◆ **WHAT THE TASK ASKS**
Locate each line with the string "agent" in the listing below and copy it.

Top of DATA FOR THIS EXERCISE

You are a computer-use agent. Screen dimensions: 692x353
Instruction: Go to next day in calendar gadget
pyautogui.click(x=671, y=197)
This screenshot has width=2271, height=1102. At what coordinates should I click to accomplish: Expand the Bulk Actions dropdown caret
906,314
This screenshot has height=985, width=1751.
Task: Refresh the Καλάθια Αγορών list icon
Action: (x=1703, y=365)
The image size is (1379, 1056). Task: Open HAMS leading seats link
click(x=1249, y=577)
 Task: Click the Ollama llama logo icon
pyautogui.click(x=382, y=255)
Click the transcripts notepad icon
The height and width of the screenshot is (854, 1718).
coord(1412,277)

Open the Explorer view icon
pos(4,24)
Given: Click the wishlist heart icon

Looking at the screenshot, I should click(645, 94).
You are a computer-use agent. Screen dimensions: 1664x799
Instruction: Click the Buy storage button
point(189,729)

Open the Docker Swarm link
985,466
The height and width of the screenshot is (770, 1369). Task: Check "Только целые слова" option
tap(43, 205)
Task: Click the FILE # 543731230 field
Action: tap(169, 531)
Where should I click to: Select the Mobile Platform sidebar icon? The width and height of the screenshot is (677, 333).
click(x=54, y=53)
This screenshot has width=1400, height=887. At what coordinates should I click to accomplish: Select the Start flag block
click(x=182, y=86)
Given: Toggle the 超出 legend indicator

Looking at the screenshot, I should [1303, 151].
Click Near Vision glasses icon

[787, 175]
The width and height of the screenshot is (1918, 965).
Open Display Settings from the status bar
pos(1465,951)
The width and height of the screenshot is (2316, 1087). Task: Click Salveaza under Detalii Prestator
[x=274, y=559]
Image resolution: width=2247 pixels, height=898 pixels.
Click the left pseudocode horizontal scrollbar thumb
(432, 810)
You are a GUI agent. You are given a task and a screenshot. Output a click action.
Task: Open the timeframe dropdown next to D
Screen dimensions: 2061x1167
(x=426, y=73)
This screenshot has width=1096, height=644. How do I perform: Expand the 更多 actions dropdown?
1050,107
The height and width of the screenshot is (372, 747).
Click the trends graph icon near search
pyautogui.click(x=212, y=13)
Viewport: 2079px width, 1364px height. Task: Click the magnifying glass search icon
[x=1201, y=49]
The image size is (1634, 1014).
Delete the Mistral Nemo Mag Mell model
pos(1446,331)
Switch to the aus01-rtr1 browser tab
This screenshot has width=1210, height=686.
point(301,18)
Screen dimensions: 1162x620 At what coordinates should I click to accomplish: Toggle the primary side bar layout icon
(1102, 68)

Bottom of DATA FOR THIS EXERCISE

◆ **ANSWER TO THIS EXERCISE**
You are a computer-use agent. Screen dimensions: 692x353
You are a computer-use agent. Screen dimensions: 1664x799
You are a GUI agent. You are given a task and a screenshot. Output a click action.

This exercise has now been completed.